Objective -
Can you give back every line from the one containing "Select the angle measurement tool" down to the one containing "Action: [173, 153]", renaming "status bar" to "bottom bar" and changing nothing else?

Data supplied -
..........
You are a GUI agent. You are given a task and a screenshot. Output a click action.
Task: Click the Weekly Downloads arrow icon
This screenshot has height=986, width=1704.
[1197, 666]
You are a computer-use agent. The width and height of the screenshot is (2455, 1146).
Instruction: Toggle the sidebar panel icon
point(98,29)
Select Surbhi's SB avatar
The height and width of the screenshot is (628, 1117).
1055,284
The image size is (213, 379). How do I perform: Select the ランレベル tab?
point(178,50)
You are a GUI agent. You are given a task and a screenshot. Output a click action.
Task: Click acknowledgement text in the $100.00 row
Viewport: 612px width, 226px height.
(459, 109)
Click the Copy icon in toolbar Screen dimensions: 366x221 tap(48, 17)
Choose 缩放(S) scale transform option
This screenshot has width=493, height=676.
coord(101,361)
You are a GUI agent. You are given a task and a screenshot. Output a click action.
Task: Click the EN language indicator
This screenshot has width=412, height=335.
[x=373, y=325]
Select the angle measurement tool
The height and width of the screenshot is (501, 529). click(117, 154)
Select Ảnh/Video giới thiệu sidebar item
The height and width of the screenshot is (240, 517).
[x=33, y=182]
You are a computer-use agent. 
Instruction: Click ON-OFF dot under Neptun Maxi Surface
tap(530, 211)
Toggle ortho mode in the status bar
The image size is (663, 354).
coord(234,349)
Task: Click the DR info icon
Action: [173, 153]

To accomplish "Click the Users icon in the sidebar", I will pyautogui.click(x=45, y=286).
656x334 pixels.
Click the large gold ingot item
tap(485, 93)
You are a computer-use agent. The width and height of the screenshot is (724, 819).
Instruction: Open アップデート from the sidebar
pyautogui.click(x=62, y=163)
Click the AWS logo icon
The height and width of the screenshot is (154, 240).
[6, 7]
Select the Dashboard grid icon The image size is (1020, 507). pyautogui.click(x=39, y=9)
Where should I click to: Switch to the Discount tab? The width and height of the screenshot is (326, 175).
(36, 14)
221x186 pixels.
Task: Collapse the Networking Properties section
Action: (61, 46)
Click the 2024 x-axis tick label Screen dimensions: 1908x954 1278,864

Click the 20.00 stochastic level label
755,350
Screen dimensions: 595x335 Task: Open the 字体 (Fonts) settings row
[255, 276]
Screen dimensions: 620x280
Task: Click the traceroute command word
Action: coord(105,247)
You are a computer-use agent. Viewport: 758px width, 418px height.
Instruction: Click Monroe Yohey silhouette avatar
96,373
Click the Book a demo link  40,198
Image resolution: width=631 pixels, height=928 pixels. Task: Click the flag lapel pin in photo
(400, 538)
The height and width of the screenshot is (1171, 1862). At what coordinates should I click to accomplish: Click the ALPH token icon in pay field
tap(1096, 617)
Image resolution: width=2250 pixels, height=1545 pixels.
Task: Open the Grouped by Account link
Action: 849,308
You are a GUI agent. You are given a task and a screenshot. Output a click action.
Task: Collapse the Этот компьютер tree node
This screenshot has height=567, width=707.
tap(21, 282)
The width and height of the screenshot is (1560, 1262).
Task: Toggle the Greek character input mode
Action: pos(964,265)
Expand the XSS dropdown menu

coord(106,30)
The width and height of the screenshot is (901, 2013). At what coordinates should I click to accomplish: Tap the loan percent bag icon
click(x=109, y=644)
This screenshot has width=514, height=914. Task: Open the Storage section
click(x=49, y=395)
..........
Exercise solution -
Select the angle measurement tool
The height and width of the screenshot is (501, 529). click(117, 154)
Select Ảnh/Video giới thiệu sidebar item
The height and width of the screenshot is (240, 517).
[x=33, y=182]
You are a computer-use agent. 
Instruction: Click ON-OFF dot under Neptun Maxi Surface
tap(530, 211)
Toggle ortho mode in the bottom bar
The image size is (663, 354).
coord(234,349)
Task: Click the DR info icon
Action: [173, 153]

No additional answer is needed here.